Eco Minute 13:30
BULLETIN 11 June 1:30 pm
Good afternoon, here is your Eco Minute:
# Seventy southern white rhinos from South Africa’s Munywana Conservancy have been successfully relocated to Rwanda’s Akagera National Park. The move was part of a strategic ten-year plan to rewild rhinos to safe, suitable and well-managed protected areas of Africa. The rhinos represent around 15-percent of the world’s total population of white rhinos. The African Parks’ Rhino Rewild Initiative aims to disperse the animals to safe, well-managed protected areas across the continent, bolstering existing populations.
# The average level of six major dams in the Western Cape is back above 60-percent of capacity. Combined levels are now 63.2-percent, up from last week’s 60.3-percent. The largest dam, Theewaterskloof, is at 62.1-percent, and Voëlvlei at 58.2-percent. Recent heavy rainfall has pushed levels higher across all six dams. The City of Cape Town believes although the dam levels are slightly lower than this time last year, the increase is significant as winter sets in.

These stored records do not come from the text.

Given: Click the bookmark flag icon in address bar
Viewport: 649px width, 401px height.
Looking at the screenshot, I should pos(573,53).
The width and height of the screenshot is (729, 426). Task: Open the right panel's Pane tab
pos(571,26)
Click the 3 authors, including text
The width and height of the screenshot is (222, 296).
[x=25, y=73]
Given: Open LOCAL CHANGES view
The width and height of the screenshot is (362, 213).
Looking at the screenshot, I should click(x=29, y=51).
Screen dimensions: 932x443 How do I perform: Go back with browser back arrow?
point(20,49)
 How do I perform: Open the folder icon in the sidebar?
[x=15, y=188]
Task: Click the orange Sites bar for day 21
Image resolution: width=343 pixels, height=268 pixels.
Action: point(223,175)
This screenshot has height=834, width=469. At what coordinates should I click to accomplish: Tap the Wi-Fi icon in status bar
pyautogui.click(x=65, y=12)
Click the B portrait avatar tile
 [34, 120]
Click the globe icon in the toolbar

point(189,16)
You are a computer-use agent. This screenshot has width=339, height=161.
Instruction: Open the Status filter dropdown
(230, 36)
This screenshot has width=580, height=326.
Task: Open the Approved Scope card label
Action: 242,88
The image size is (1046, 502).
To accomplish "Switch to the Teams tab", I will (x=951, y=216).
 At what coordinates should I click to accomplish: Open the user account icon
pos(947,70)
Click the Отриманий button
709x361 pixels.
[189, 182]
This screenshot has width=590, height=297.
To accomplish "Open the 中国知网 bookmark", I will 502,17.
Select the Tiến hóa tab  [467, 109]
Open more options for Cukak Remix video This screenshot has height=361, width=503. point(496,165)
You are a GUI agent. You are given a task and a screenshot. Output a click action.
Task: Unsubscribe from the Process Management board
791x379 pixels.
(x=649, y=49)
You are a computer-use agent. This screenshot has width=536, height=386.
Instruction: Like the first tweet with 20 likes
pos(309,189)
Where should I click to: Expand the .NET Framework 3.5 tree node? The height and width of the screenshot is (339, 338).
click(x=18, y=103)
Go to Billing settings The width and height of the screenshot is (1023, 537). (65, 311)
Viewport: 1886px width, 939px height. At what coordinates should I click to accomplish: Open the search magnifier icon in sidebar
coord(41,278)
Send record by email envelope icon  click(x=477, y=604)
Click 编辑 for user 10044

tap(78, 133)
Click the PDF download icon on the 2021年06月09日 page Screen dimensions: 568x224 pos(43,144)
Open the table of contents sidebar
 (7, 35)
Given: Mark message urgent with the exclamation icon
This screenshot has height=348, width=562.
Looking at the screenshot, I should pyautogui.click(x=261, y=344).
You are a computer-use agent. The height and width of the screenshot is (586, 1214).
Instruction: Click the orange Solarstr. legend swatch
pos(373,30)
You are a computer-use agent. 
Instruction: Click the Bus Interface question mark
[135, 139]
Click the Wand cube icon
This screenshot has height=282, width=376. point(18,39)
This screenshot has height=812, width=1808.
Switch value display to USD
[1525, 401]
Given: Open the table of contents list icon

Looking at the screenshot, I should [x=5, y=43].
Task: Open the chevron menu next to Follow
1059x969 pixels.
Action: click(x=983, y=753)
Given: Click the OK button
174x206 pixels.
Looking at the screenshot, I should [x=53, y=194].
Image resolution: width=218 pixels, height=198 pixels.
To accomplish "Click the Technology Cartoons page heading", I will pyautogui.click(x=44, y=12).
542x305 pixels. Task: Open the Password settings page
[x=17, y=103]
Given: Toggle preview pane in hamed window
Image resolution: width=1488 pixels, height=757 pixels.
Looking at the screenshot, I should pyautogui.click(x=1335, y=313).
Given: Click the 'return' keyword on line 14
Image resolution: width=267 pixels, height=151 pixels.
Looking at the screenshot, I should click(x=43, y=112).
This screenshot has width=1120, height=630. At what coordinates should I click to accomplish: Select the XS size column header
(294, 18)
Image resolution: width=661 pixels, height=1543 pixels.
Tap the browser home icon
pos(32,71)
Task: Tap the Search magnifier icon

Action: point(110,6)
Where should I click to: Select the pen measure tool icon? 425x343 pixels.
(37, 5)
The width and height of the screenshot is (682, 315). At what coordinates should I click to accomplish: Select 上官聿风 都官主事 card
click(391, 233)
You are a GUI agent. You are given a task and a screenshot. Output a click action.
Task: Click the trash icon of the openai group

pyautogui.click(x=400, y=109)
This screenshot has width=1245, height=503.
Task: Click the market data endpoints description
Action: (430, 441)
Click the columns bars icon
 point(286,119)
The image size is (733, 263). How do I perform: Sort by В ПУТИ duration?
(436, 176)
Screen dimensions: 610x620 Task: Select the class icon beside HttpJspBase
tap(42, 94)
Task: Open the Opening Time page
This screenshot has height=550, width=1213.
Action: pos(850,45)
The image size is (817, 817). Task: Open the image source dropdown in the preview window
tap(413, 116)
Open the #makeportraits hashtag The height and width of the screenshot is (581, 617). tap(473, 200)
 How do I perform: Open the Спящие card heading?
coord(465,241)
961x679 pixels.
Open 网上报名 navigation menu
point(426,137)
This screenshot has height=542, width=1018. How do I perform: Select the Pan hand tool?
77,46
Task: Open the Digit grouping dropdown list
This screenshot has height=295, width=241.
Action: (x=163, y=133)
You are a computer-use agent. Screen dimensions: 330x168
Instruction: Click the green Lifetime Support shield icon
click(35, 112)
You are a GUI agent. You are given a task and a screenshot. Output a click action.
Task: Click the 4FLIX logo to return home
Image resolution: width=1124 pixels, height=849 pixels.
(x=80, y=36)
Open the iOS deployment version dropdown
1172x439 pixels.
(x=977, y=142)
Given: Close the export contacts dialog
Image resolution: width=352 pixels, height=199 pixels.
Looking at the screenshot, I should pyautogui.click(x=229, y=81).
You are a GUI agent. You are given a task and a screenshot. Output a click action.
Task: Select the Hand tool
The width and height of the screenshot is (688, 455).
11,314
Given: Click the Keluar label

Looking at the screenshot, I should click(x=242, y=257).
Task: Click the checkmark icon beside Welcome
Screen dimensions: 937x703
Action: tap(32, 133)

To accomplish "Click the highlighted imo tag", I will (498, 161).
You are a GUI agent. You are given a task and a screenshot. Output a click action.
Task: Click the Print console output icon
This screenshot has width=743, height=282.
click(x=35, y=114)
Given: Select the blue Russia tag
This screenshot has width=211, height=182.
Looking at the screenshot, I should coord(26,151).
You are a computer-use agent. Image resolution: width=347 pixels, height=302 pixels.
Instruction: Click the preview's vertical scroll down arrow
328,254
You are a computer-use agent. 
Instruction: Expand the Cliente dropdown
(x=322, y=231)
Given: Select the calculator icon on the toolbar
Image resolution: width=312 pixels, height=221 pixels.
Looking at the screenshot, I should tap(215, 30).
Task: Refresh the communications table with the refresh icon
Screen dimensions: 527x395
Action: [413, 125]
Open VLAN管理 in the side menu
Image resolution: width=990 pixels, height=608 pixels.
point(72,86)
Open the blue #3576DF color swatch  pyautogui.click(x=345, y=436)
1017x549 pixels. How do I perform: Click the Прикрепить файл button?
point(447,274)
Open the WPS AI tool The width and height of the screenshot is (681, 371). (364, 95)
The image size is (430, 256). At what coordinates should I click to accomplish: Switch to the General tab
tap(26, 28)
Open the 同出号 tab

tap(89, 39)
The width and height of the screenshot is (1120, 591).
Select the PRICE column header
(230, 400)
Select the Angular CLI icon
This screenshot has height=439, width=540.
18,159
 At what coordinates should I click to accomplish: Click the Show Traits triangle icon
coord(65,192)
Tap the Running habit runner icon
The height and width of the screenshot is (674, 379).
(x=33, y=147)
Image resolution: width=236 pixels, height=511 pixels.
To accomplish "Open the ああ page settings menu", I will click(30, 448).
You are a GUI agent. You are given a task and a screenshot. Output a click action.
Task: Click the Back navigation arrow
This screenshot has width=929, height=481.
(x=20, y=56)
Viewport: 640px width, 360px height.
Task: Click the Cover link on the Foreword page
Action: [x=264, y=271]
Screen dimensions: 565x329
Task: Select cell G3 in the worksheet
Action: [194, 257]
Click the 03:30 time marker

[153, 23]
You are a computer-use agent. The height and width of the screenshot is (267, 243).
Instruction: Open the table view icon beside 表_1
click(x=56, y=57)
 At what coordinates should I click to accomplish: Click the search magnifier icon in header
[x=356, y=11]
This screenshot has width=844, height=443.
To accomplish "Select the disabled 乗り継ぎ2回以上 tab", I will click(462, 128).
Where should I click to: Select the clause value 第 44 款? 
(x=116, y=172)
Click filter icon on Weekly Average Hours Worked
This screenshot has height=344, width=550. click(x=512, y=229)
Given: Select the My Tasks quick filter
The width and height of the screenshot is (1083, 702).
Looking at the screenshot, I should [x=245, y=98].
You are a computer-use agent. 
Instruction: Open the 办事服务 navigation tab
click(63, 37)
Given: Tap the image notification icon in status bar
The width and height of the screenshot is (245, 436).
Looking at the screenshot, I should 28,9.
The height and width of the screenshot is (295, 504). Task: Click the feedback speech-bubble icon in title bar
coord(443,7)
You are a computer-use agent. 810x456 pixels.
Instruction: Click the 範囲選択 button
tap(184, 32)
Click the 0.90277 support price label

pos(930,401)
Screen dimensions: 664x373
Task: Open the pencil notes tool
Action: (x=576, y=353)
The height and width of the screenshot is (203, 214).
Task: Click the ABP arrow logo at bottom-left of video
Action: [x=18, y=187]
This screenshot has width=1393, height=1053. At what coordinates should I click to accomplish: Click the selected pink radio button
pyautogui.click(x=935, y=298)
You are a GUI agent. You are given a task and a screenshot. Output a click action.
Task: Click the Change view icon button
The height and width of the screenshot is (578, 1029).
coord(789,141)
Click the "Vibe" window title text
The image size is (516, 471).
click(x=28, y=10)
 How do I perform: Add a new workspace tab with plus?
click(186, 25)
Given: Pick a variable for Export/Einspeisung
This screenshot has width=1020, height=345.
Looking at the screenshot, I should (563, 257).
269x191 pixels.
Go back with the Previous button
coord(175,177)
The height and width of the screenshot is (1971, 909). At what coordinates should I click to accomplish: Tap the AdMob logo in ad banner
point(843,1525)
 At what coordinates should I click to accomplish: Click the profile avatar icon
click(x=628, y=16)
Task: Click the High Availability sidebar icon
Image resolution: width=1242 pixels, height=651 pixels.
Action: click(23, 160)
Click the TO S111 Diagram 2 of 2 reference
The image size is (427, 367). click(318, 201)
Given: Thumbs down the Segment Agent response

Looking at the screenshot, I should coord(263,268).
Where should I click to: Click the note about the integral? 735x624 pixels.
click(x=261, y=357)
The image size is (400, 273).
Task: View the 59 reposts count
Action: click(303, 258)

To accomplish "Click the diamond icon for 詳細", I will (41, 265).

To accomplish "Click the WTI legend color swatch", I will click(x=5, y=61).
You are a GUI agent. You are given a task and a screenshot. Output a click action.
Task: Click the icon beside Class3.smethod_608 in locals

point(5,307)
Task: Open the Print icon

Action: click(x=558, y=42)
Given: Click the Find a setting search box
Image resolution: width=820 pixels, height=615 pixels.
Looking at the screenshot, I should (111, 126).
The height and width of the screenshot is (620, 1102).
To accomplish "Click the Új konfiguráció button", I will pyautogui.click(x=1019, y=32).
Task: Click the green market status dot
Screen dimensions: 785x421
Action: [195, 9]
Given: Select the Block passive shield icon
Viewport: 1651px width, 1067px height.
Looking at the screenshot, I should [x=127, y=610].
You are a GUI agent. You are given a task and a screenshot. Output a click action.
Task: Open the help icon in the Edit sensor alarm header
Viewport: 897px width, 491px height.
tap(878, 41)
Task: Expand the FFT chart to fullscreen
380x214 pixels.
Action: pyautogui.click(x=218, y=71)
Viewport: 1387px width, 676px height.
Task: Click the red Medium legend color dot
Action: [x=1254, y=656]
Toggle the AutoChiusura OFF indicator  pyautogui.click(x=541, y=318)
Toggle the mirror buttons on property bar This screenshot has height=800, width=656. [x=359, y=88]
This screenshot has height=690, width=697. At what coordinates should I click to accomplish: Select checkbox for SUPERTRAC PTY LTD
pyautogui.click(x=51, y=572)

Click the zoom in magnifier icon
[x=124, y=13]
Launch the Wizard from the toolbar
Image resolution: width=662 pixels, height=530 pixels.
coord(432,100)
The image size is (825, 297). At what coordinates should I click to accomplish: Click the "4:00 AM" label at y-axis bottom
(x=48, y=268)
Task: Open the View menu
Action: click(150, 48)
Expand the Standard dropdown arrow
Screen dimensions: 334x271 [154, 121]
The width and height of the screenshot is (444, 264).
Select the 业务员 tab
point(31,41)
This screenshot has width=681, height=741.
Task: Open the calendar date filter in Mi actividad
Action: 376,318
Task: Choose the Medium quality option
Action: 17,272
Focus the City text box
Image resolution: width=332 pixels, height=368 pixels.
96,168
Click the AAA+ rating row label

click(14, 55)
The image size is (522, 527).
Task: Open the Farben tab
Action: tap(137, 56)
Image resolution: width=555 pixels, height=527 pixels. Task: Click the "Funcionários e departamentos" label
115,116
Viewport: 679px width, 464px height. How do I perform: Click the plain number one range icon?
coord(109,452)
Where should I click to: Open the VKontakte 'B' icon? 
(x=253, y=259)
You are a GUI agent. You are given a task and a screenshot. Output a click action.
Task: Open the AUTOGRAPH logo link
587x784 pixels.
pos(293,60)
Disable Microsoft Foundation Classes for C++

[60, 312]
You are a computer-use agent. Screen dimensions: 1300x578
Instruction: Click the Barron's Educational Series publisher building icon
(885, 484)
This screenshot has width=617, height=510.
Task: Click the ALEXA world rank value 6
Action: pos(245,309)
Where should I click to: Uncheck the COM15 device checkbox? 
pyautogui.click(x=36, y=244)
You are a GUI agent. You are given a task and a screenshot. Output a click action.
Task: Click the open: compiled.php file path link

# And finally: United Nations Secretary General, António Guterres, is urging world leaders to confront the powerful interests driving marine destruction, from illegal fishing and plastic pollution to the accelerating impacts of climate change. The third United Nations Ocean Conference, a high-level summit co-chaired by France and Costa Rica, is currently underway in Nice, France. Over 60-percent of marine ecosystems are degraded or unsustainably used. Guterres says the ocean is under siege and greed is to blame:
Stay tuned for more news………….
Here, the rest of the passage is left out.